Chillingham Castle


Graced by royalty for centuries, Chillingham Castle is also one of England’s most haunted castles.
Throughout the ages, many royal feet have crossed Chillingham Castle’s imposing threshold and one of the earliest monarchs to visit was Henry III in 1245. This now-ancient stronghold was built on the site of a former monastery that also meant it was in a handy location for a stop en-route to Scotland, a fact that Edward I, referred to as the “Hammer of the Scots”, took advantage of when heading north of the border to take on the might of William Wallace’s army in 1298. The building was upgraded to the fully-fortified Chillingham Castle in 1344 when a “licence to crenelate” was issued, permitting battlements to be built.
James VI of Scotland later dropped by to stay for a while at Chillingham when on his way to London to be crowned James I of England in 1603, while his son and heir, Charles I, laid his head here for a couple of nights just before he was taken prisoner. Edward VII sometimes stayed at the castle too, during his hunting visits in the Victorian era. The royal connection is still maintained through occasional private visits from members of the current royal family.
Until 1932, the grade I listed Chillingham Castle was owned by the Grey family – of Earl Grey tea fame – and their descendants, who acquired the title Earls of Tankerville. Probably due to increasing costs, the castle gradually fell into decay, but things kept rumbling along until the 1980s when Sir Humphry Wakefield and his wife Katharine decided to buy it. She is the daughter of Lady Mary Grey, a descendant of the family who established Chillingham.
The main building hasn’t changed much across the centuries. Elizabethan galleries were added in Tudor times and in the 18th century the grounds came under the influence of legendary landscape architect Lancelot ‘Capability’ Brown, his ideas carried out by the then royal gardener, Sir Jeffry Wyatville.
The castle is probably best known these days thanks to its reputation as one of England’s most haunted castles. Regular ghost tours and all-night ghost vigils are popular with visitors. There certainly seems to be something spooky going on inside the castle walls if extracts from the visitors’ book are to be believed. “I felt this hand on my arm. It was a most friendly feeling and I believe someone was trying to guide me to see something,” says one, while another claims “My camera just would not take a picture of the orbs and lighting I actually saw. Yet, when I developed my film, there were just those same orbs, but in different places and rooms. Literally, all over the place!”
At least the spirits involved in these incidences don’t sound too scary, not like the lost souls and their torturer who, it is whispered, appear from time to time in the torture chamber. Entities aside, those who feel squeamish at the thought of stretching racks, man traps and spiked chairs should perhaps give that part of the tour a miss.

• [MATERIAL]:
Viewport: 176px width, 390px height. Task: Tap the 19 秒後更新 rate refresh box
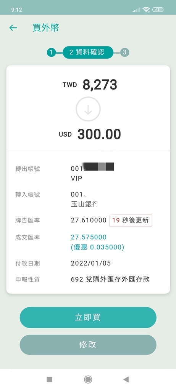(131, 221)
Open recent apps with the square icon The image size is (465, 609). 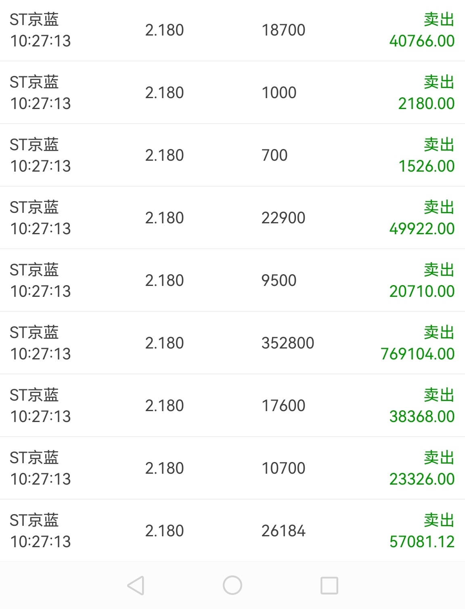coord(329,586)
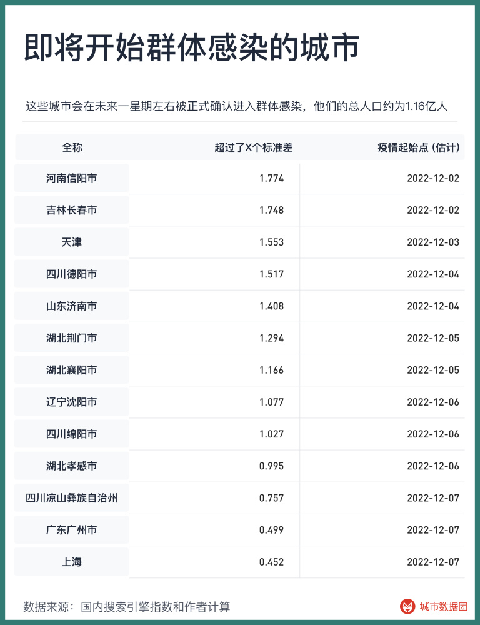Choose the 四川德阳市 row label
480x625 pixels.
[72, 274]
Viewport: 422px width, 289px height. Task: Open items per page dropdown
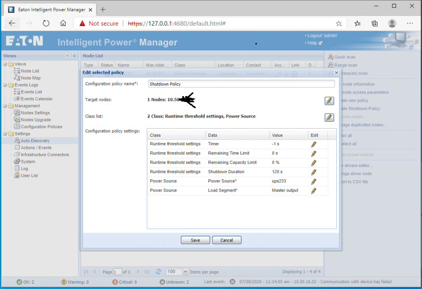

• [THE REQUEST]:
Reproduce the Chillingham Castle text from "At least the" up to and including "tour a miss.", putting "ghosts" in place of "spirits".

• [EXERCISE ANSWER]:
At least the ghosts involved in these incidences don’t sound too scary, not like the lost souls and their torturer who, it is whispered, appear from time to time in the torture chamber. Entities aside, those who feel squeamish at the thought of stretching racks, man traps and spiked chairs should perhaps give that part of the tour a miss.